Copy out all of the lines below, substituting "Screen size:" for each occurrence of "Screen dimensions:" and keeping everything else identical.

========================================================================

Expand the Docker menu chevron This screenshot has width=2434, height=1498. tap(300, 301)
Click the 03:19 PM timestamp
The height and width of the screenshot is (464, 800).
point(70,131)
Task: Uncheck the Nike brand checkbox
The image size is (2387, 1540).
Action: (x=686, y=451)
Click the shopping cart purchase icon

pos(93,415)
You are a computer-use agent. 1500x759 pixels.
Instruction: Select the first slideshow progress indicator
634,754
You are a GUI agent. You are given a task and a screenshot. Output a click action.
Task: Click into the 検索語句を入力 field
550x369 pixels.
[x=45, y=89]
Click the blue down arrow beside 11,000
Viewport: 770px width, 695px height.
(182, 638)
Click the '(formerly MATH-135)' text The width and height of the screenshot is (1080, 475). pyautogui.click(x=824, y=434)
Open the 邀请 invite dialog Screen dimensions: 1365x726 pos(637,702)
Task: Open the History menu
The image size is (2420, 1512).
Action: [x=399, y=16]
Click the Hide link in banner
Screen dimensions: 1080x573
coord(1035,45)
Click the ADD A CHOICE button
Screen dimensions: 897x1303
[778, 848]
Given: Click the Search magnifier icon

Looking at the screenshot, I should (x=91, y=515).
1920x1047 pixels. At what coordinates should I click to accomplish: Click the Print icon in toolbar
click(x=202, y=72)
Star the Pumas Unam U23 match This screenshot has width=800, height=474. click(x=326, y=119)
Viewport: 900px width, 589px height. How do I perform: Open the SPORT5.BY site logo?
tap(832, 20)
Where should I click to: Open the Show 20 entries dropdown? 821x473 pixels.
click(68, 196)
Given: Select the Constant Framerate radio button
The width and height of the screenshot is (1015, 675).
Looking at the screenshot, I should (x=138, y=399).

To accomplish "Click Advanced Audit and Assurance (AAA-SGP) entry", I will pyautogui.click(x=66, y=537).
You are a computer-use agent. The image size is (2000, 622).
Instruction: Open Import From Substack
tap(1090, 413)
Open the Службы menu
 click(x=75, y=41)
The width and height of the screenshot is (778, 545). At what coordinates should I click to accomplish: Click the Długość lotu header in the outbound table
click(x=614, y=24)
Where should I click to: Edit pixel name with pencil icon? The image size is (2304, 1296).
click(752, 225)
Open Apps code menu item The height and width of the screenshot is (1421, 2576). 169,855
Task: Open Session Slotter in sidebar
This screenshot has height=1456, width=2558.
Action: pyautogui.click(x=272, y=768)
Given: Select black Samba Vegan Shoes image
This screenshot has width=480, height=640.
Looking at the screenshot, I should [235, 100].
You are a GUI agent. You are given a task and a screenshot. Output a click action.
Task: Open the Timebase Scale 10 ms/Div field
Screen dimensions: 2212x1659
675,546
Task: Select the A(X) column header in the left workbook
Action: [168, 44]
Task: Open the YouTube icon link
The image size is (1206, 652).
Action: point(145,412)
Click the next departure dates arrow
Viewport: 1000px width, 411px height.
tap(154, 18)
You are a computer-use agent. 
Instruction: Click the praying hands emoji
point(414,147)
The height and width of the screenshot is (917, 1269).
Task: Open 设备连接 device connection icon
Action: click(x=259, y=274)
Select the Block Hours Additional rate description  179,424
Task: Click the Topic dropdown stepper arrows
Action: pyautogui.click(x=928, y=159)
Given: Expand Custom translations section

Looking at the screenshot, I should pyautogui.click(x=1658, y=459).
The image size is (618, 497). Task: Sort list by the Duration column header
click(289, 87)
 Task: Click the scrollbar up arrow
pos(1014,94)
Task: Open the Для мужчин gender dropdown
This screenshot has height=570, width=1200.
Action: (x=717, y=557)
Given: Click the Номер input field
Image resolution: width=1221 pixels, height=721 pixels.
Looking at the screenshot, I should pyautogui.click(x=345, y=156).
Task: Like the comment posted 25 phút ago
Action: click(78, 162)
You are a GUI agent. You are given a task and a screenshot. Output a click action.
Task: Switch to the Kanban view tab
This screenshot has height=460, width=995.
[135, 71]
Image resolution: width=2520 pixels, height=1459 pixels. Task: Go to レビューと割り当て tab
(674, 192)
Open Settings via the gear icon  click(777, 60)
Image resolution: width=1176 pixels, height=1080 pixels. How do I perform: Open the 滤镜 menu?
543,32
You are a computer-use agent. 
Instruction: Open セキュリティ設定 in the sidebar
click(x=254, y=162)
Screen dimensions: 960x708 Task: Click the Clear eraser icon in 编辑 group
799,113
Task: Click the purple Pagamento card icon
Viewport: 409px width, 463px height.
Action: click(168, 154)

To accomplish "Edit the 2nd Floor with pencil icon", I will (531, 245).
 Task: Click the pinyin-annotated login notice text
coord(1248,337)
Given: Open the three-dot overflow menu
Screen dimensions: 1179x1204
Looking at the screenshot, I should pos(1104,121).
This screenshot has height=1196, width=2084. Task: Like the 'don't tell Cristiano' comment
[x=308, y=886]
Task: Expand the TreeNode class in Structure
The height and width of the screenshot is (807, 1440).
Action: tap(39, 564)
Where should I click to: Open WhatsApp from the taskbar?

========================================================================

## Answer for this exercise
Expand the Docker menu chevron This screenshot has width=2434, height=1498. tap(300, 301)
Click the 03:19 PM timestamp
The height and width of the screenshot is (464, 800).
point(70,131)
Task: Uncheck the Nike brand checkbox
The image size is (2387, 1540).
Action: (x=686, y=451)
Click the shopping cart purchase icon

pos(93,415)
You are a computer-use agent. 1500x759 pixels.
Instruction: Select the first slideshow progress indicator
634,754
You are a GUI agent. You are given a task and a screenshot. Output a click action.
Task: Click into the 検索語句を入力 field
550x369 pixels.
[x=45, y=89]
Click the blue down arrow beside 11,000
Viewport: 770px width, 695px height.
(182, 638)
Click the '(formerly MATH-135)' text The width and height of the screenshot is (1080, 475). pyautogui.click(x=824, y=434)
Open the 邀请 invite dialog Screen size: 1365x726 pos(637,702)
Task: Open the History menu
The image size is (2420, 1512).
Action: [x=399, y=16]
Click the Hide link in banner
Screen size: 1080x573
coord(1035,45)
Click the ADD A CHOICE button
Screen size: 897x1303
[778, 848]
Given: Click the Search magnifier icon

Looking at the screenshot, I should (x=91, y=515).
1920x1047 pixels. At what coordinates should I click to accomplish: Click the Print icon in toolbar
click(x=202, y=72)
Star the Pumas Unam U23 match This screenshot has width=800, height=474. click(x=326, y=119)
Viewport: 900px width, 589px height. How do I perform: Open the SPORT5.BY site logo?
tap(832, 20)
Where should I click to: Open the Show 20 entries dropdown? 821x473 pixels.
click(68, 196)
Given: Select the Constant Framerate radio button
The width and height of the screenshot is (1015, 675).
Looking at the screenshot, I should (x=138, y=399).

To accomplish "Click Advanced Audit and Assurance (AAA-SGP) entry", I will pyautogui.click(x=66, y=537).
You are a computer-use agent. The image size is (2000, 622).
Instruction: Open Import From Substack
tap(1090, 413)
Open the Службы menu
 click(x=75, y=41)
The width and height of the screenshot is (778, 545). At what coordinates should I click to accomplish: Click the Długość lotu header in the outbound table
click(x=614, y=24)
Where should I click to: Edit pixel name with pencil icon? The image size is (2304, 1296).
click(752, 225)
Open Apps code menu item The height and width of the screenshot is (1421, 2576). 169,855
Task: Open Session Slotter in sidebar
This screenshot has height=1456, width=2558.
Action: pyautogui.click(x=272, y=768)
Given: Select black Samba Vegan Shoes image
This screenshot has width=480, height=640.
Looking at the screenshot, I should [235, 100].
You are a GUI agent. You are given a task and a screenshot. Output a click action.
Task: Open the Timebase Scale 10 ms/Div field
Screen size: 2212x1659
675,546
Task: Select the A(X) column header in the left workbook
Action: [168, 44]
Task: Open the YouTube icon link
The image size is (1206, 652).
Action: point(145,412)
Click the next departure dates arrow
Viewport: 1000px width, 411px height.
tap(154, 18)
You are a computer-use agent. 
Instruction: Click the praying hands emoji
point(414,147)
The height and width of the screenshot is (917, 1269).
Task: Open 设备连接 device connection icon
Action: click(x=259, y=274)
Select the Block Hours Additional rate description  179,424
Task: Click the Topic dropdown stepper arrows
Action: pyautogui.click(x=928, y=159)
Given: Expand Custom translations section

Looking at the screenshot, I should pyautogui.click(x=1658, y=459).
The image size is (618, 497). Task: Sort list by the Duration column header
click(289, 87)
 Task: Click the scrollbar up arrow
pos(1014,94)
Task: Open the Для мужчин gender dropdown
This screenshot has height=570, width=1200.
Action: (x=717, y=557)
Given: Click the Номер input field
Image resolution: width=1221 pixels, height=721 pixels.
Looking at the screenshot, I should pyautogui.click(x=345, y=156).
Task: Like the comment posted 25 phút ago
Action: click(78, 162)
You are a GUI agent. You are given a task and a screenshot. Output a click action.
Task: Switch to the Kanban view tab
This screenshot has height=460, width=995.
[135, 71]
Image resolution: width=2520 pixels, height=1459 pixels. Task: Go to レビューと割り当て tab
(674, 192)
Open Settings via the gear icon  click(777, 60)
Image resolution: width=1176 pixels, height=1080 pixels. How do I perform: Open the 滤镜 menu?
543,32
You are a computer-use agent. 
Instruction: Open セキュリティ設定 in the sidebar
click(x=254, y=162)
Screen size: 960x708 Task: Click the Clear eraser icon in 编辑 group
799,113
Task: Click the purple Pagamento card icon
Viewport: 409px width, 463px height.
Action: click(168, 154)

To accomplish "Edit the 2nd Floor with pencil icon", I will (531, 245).
 Task: Click the pinyin-annotated login notice text
coord(1248,337)
Given: Open the three-dot overflow menu
Screen size: 1179x1204
Looking at the screenshot, I should pos(1104,121).
This screenshot has height=1196, width=2084. Task: Like the 'don't tell Cristiano' comment
[x=308, y=886]
Task: Expand the TreeNode class in Structure
The height and width of the screenshot is (807, 1440).
Action: tap(39, 564)
Where should I click to: Open WhatsApp from the taskbar?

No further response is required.